== Problem requirements ==
Take each line below that has "agent" and copy it.

== Extracted records ==
%%

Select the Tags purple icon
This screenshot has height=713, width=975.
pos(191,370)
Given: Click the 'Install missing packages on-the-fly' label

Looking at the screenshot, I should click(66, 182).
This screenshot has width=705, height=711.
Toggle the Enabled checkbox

%%
%%

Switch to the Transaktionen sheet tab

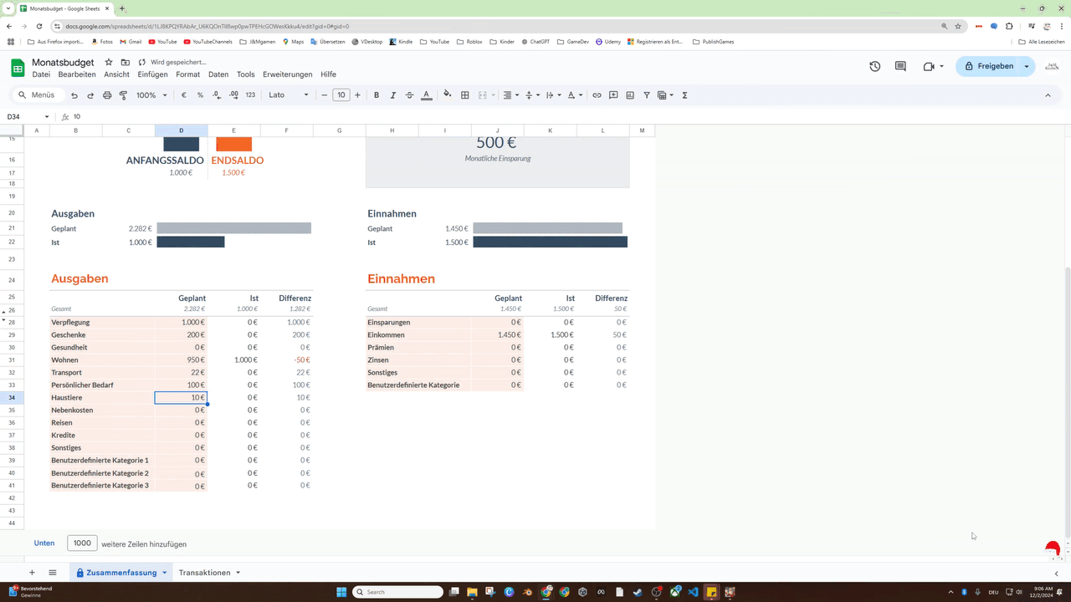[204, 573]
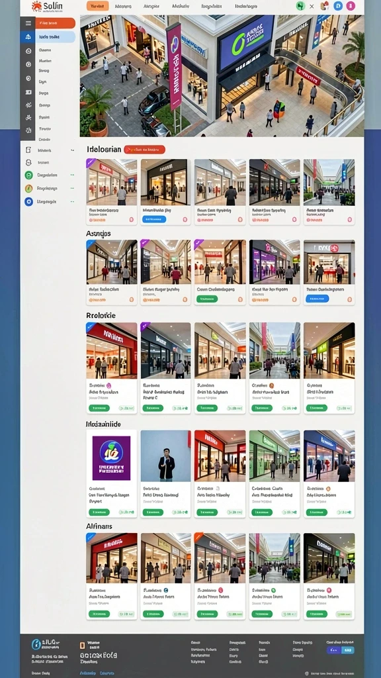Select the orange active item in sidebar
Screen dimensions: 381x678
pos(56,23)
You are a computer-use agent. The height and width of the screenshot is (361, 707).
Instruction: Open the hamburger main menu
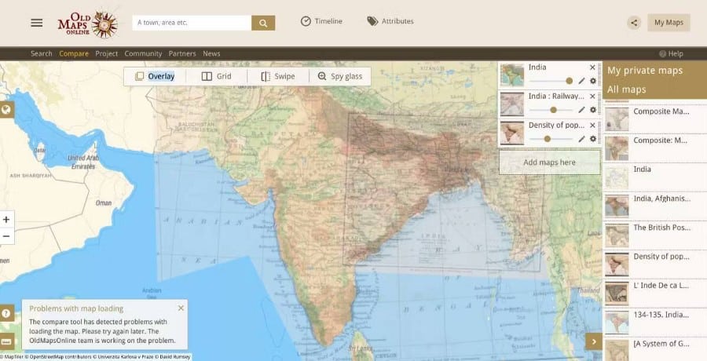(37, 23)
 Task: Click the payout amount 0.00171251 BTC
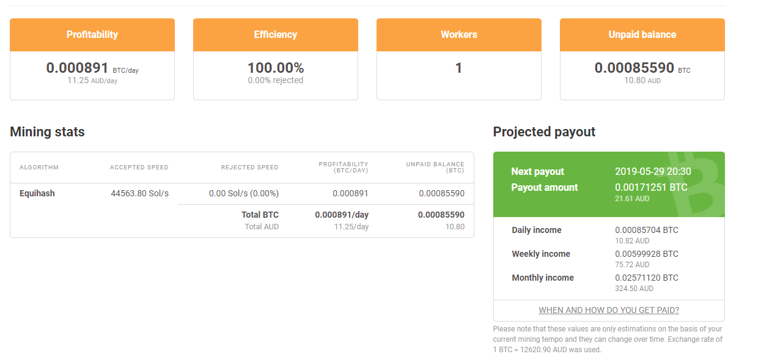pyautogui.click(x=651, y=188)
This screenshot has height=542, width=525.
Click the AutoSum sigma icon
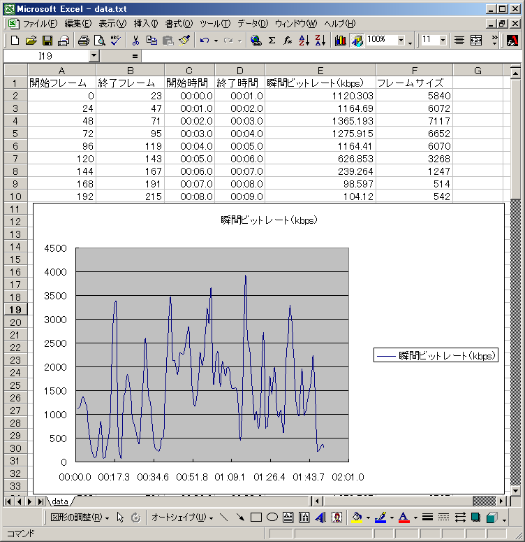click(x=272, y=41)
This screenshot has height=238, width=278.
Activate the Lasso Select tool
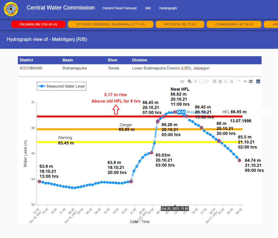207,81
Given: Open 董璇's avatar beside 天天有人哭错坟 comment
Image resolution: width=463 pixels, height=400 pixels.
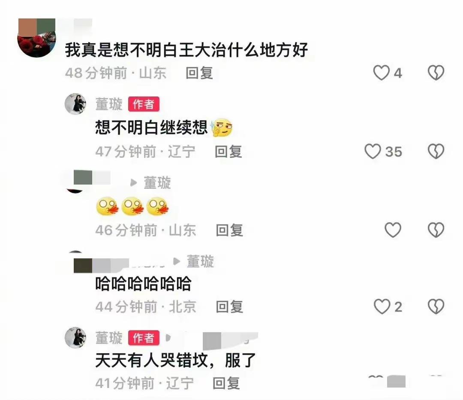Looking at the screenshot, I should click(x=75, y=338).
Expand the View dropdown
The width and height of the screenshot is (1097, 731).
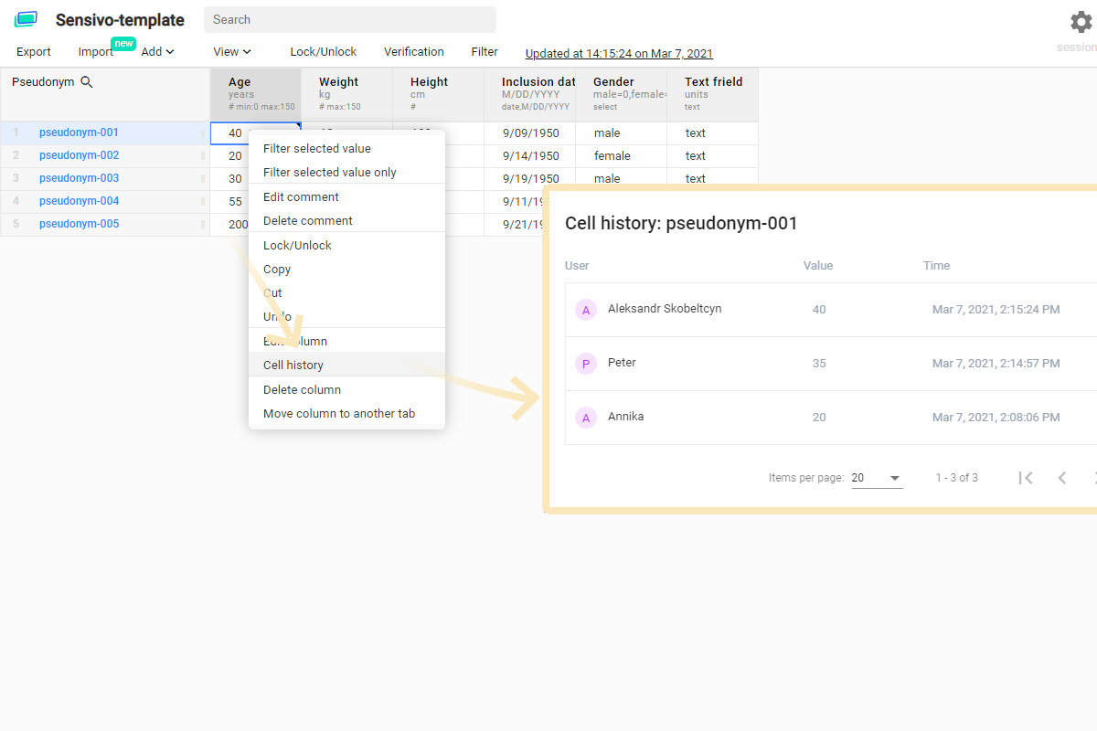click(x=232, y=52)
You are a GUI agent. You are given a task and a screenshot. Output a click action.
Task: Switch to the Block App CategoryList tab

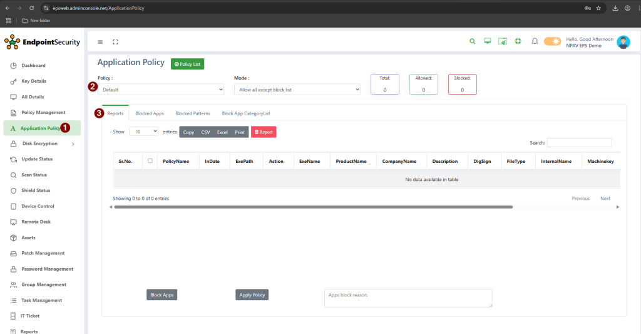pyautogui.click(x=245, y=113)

%%

== Result ==
You are a computer-use agent. The height and width of the screenshot is (361, 707).
You are a GUI agent. You are given a task and a screenshot. Output a click action.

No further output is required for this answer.